Assigned task ▸ Work out how many lines in the material beneath contain "computer". Give only that number.

Top of Provided information

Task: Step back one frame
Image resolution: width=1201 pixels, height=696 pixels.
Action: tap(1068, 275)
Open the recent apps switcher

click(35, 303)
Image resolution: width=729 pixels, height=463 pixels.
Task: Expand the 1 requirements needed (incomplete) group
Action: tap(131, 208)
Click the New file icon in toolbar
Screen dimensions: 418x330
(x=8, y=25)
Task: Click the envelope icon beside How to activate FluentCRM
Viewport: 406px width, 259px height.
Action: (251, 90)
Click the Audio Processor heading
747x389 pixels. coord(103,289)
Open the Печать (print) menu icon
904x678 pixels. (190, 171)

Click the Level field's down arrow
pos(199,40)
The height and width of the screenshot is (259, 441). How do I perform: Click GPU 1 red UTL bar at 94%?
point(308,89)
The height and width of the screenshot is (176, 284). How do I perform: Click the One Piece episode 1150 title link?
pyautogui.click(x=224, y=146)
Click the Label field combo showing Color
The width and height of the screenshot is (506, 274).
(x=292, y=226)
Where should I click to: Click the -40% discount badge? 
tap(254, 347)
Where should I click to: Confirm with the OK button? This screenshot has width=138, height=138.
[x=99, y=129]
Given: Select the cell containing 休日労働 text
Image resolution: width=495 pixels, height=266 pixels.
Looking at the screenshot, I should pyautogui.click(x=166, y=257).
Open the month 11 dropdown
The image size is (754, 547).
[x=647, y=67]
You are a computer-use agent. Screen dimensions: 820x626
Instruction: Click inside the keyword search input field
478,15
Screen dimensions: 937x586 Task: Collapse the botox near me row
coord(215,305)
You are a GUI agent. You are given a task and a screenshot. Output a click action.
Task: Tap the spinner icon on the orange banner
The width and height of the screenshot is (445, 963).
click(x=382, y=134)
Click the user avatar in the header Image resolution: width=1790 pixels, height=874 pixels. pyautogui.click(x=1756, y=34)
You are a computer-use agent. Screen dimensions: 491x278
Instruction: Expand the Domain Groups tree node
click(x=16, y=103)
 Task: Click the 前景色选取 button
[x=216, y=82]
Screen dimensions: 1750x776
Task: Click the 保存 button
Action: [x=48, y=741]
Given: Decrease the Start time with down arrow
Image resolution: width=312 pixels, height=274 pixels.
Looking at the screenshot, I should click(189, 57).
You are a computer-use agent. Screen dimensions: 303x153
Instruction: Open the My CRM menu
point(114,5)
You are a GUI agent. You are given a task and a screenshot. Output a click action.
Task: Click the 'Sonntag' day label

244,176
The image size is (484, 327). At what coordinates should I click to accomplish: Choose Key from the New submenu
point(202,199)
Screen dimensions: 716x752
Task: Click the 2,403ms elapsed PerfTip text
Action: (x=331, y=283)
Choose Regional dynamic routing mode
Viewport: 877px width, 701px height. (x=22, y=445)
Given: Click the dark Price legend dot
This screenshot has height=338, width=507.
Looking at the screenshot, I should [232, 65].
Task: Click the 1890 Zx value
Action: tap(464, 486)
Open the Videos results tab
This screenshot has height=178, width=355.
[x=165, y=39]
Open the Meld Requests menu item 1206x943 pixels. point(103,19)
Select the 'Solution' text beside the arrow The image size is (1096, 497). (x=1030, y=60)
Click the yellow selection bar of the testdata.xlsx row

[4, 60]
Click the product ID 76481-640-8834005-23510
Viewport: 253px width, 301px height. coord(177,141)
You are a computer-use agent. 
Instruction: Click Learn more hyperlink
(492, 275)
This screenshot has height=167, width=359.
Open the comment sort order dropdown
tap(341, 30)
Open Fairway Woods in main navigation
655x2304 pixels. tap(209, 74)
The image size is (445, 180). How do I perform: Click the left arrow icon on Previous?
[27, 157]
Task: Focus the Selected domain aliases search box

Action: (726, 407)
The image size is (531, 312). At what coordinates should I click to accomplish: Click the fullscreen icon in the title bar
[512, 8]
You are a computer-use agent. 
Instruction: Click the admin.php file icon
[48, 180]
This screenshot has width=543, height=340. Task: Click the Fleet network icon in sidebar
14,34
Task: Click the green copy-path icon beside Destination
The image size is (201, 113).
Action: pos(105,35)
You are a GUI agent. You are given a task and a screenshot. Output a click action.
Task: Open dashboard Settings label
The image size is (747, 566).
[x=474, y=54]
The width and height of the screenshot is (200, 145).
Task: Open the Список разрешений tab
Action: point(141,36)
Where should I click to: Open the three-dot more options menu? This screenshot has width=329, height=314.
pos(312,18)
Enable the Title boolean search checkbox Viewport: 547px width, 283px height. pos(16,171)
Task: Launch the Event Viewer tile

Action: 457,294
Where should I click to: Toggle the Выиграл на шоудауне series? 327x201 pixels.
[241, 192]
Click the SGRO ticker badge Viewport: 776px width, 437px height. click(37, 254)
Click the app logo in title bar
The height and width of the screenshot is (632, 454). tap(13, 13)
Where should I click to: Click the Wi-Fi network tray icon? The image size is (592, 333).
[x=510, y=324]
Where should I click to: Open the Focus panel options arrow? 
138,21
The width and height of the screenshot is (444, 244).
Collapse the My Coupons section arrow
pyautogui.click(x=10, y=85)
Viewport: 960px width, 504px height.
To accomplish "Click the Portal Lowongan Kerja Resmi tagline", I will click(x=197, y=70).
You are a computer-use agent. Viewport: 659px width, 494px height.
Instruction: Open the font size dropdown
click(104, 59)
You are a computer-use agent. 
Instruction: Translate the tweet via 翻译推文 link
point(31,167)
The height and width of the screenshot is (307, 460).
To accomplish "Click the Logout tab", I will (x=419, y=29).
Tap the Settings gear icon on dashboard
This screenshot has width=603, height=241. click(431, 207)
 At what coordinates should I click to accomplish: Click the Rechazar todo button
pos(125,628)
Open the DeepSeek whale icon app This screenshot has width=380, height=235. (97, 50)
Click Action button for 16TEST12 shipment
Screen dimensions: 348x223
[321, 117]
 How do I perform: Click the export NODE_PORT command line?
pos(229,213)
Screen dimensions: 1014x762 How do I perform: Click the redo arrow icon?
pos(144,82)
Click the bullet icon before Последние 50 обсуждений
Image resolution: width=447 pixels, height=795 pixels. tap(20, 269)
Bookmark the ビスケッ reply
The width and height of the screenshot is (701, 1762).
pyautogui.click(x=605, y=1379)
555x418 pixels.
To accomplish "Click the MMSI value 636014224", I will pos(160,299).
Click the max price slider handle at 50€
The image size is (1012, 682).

Bottom of Provided information

Solution for this exercise ▸ 7